Nigeria’s pensions body looking at developing sustainable investment guidelines

Move comes as Nigeria plans green bond issue

The Nigeria Pension Commission is working on pension industry sustainable investment guidelines, according to director general Chinelo Anohu-Amazu.
She was speaking last Friday at the London Stock Exchange at a high-level event involving a host of Nigerian dignitaries including Environment Minister Amina Mohammed and Fiannce Minister Kemi Adeosun.

The event, the third ‘London and Lagos Capital Markets in Partnership’ Conference celebrates a mutual agreement between the London exchange and the Nigerian Stock Exchange aimed at supporting African companies seeking dual listings in London and Lagos.

Anohu-Amazu, who worked on Nigeria’s 2004 Pension Reform Act, said the country’s pension regulator the Nigeria Pension Commission was interested in green bonds. “We won’t get involved in the creation but nudging so we can invest,” she said.

She continued that the regulator was working on pension industry sustainable investing guidelines so “we don’t use funds that are going to create more damage”.

Speaking on the sidelines, Anohu-Amazu reiterated to Responsible Investor that she was keen to get the Nigerian pension fund industry interested in sustainability.

Under her tenure total pension fund assets in Nigeria has grown to NGN5.2trn ($26.5bn) as of December 2015 with total membership count of 6.8m. With a population of over 180m the prospects of growth in the pension industry is huge where currently 21 pension fund administrators, four pension fund custodians and seven closed pension fund administrators are licensed and operate.

Another area of opportunity in Nigeria highlighted at the event was infrastructure. Adeosun said Nigeria currently did not have the infrastructure to spur the economy that was overly dependent on oil.

In a speech, where the former auditor for London Underground spoke about tackling corruption in Nigeria, sorting out its public finances and diversifying its economy; she also said its infrastructure needs were huge and it would need to crowd in private capital as it did not have the capacity in its budgetWhile, Adeosun, a London native, did not focus on green or sustainable infrastructure, her ministerial colleague Mohammed suggested this could be the direction Nigeria would take.

Mohammed, who played a central role in helping to define the UN Sustainable Development Goals, spoke about greening the Nigerian economy.

“The Nigerian Stock Exchange sowed the seeds. They talked to me about sustainability principles and what business could do. We though ‘hey what about green bonds’ – most people though it was ridiculous and wouldn’t happen.”
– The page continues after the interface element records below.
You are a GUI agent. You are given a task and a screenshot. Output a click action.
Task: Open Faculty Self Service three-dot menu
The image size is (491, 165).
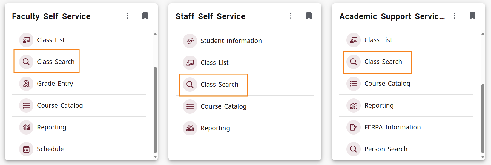coord(127,16)
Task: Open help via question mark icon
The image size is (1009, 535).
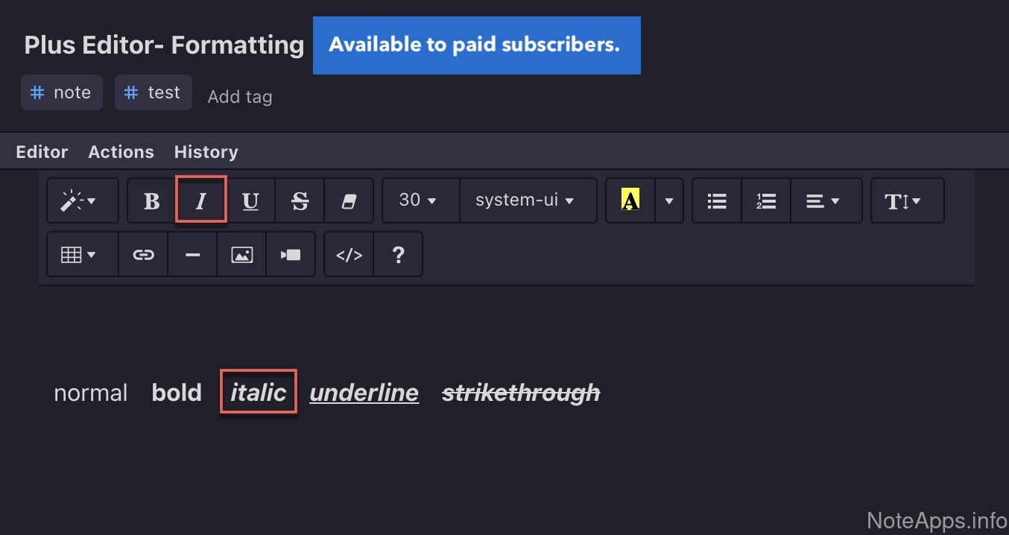Action: (398, 255)
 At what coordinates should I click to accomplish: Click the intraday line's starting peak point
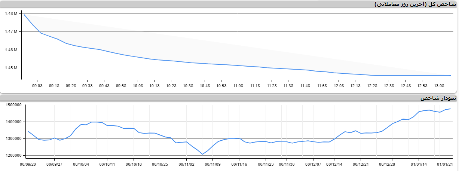point(24,15)
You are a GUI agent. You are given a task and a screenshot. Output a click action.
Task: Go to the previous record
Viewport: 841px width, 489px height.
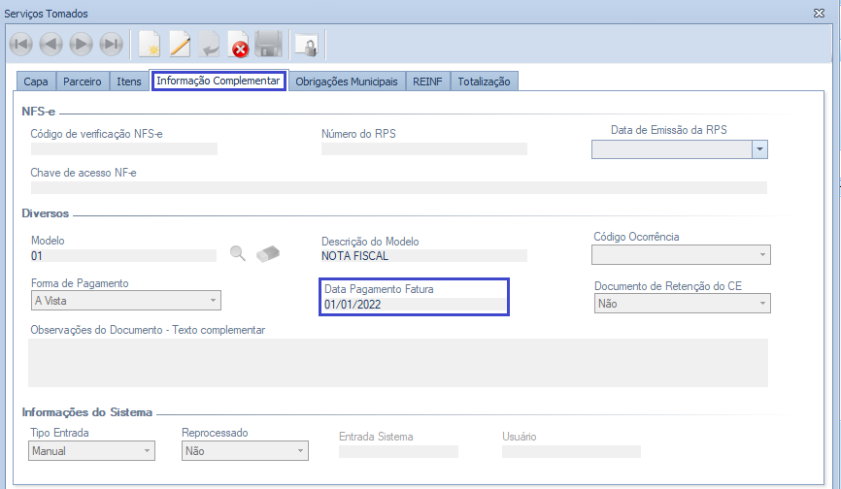coord(50,44)
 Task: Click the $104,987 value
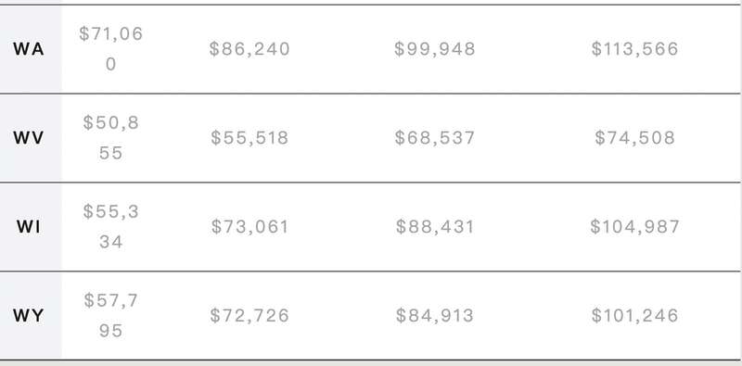tap(635, 227)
Mohammed continued that Nigeria was looking for an instrument that worked with its INDC – its ‘Intended Nationally Determined Contribution’ under COP21 – and its national strategy to bring jobs and green infrastructure investment.

She also said it was necessary for the idea to be attractive to President Muhammadu Buhari who was dealing with challenges such as conflict and jobs.

“Our plan to diversify from oil and diversify from jobs has blown up,” she said. “The last six to eight months have been huge challenges which we are trying to fix. And how now we look at energy mix and renewables. Green bonds support this as the [public] money is not out there to do this.”

Questioned by Responsible Investor on the details of the green bond, Mohammed said it would be issued in the first quarter of 2017. The size of the bond will be NGD20bn (€58m) and it will be a domestic bond issued by the Debt Management Office and Central Bank.

“It’s important to start at home,” she said. “ We will look at the process, criteria, what we are doing to certify green.”

She said proceeds would go to the transport sector, mass transit, renewable energy such as solar power and smart agriculture.

She said there had been interest in it launching an international green bond but there was push back. “It’s important to get it right. Then you can talk about scale.

“We are looking to international companies to think through metrics and rating agencies of green on how to not do green washing,” she said.